Wer sagt dem Kaiser die Wahrheit?

Jürgen Haußmann, Nürtingen. Zum Kommentar „Machbar – aber auch sinnvoll?“ vom 22. Juni.

Uwe Gottwald hat in seinem Kommentar zu der letzten Nürtinger Gemeinderatssitzung das Dilemma der Bahnstadt richtig erfasst. Der Kommentar gleicht ein wenig der Geschichte von Kaisers neuen Kleidern. Dort ist es ein Kind, das ausruft was alle sehen, aber sich nicht trauen auszusprechen: Der Kaiser ist nackt.

Gottwald fordert die Verantwortlichen auf, nochmals auf die Inhalte der bisher vorliegenden Entwürfe zu schauen und über bessere Lösungen nachzudenken. Dies ist auch das Anliegen der von vielen Bürgern der Kirchheimer Vorstadt mitgetragenen Initiative. Diese verweigert sich nicht pauschal einer Weiterentwicklung des Bahnstadtgeländes. Sie erwartet aber, dass die Belange der Bürger vor Ort und ihre Ideen ausreichend berücksichtigt werden. Ausführlich hat die Initiative mit Stadtverwaltung, Oberbürgermeister und mit allen Fraktionen gesprochen. Sie hat einen offenen Austausch mit den Projektverantwortlichen organisiert. Die Gespräche mit den Fraktionen offenbarten übergreifend, dass es bei den Gemeinderäten erstaunlich viele offene Fragen zu dem Projekt gibt. Entschuldigend wurde auf die hohe Komplexität und die sich laufend verändernden Rahmenbedingungen hingewiesen. Allein die Bitte, den „Mobiltäts-Hub“ zu beschreiben und die Umstände aufzuklären wo, wie, wann und mit welcher Kapazität er gebaut wird, hat zu einem Dutzend sehr unterschiedlicher Antworten geführt.

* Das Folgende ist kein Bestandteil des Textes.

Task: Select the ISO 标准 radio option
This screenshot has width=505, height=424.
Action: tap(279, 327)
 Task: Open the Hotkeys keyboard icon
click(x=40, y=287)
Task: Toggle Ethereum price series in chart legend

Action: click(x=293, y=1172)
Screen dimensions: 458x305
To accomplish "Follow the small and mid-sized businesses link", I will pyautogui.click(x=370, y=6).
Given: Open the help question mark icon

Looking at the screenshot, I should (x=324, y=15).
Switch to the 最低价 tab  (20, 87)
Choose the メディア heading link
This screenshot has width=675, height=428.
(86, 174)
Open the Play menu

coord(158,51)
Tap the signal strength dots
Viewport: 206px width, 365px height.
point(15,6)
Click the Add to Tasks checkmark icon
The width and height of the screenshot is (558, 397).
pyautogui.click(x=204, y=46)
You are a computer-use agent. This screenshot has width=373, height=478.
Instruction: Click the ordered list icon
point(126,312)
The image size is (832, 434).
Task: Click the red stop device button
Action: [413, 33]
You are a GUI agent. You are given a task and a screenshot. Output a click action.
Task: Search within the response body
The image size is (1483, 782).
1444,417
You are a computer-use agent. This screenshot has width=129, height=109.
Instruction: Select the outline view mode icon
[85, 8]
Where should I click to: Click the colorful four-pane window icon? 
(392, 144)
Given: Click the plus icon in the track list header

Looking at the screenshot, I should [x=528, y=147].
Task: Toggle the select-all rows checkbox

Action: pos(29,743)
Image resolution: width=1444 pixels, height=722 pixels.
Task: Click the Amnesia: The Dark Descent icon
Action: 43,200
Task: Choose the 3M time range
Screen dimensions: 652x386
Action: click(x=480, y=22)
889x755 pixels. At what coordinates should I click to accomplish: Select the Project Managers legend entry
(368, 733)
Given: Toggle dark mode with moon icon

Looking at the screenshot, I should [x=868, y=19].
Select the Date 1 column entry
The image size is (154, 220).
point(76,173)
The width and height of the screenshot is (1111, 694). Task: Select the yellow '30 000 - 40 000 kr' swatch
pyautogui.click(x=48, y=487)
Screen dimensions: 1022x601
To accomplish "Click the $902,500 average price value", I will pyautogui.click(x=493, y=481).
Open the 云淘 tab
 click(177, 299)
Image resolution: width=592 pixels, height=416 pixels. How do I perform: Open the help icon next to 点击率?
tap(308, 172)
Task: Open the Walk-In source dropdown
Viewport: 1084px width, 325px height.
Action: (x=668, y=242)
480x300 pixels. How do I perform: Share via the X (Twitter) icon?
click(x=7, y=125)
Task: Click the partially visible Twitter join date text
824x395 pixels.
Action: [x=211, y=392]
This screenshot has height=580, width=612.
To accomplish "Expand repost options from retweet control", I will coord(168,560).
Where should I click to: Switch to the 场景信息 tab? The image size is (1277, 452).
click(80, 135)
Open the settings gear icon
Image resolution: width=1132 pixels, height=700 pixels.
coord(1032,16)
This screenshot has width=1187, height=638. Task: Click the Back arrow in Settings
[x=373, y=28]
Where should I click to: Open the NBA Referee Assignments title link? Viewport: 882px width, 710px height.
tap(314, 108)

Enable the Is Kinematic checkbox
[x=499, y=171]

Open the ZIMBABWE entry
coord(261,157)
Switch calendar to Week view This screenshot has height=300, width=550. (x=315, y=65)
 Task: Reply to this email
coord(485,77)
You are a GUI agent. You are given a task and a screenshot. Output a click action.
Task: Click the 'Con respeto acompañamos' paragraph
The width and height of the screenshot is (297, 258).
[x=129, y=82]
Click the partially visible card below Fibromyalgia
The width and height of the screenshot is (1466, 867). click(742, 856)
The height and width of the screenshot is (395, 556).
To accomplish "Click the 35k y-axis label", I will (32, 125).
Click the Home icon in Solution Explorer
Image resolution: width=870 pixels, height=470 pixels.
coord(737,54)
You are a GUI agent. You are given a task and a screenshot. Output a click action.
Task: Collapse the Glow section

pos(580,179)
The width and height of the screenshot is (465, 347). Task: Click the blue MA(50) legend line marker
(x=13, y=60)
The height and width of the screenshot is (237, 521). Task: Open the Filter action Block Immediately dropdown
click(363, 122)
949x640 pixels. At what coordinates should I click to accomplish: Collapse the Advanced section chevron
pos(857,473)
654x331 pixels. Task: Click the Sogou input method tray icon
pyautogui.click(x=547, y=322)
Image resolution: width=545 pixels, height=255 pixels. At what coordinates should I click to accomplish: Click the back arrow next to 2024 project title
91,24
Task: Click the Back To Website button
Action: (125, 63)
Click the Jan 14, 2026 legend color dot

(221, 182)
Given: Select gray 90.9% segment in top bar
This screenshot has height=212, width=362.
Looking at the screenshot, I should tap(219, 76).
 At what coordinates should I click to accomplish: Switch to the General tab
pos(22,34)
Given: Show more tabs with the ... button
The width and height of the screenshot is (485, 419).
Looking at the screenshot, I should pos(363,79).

Ist es zulässig, bei einer derartigen Bestandsaufnahme solche Entscheidungen zu treffen wie der Gemeinderat am letzten Dienstag? Wo ist die Person, die dem Gemeinderat, der Verwaltung und dem Oberbürgermeister die Wahrheit zuruft, wenn doch alle wissen, dass das Projekt so und zu den vorgesehenen Kosten nicht funktionieren wird?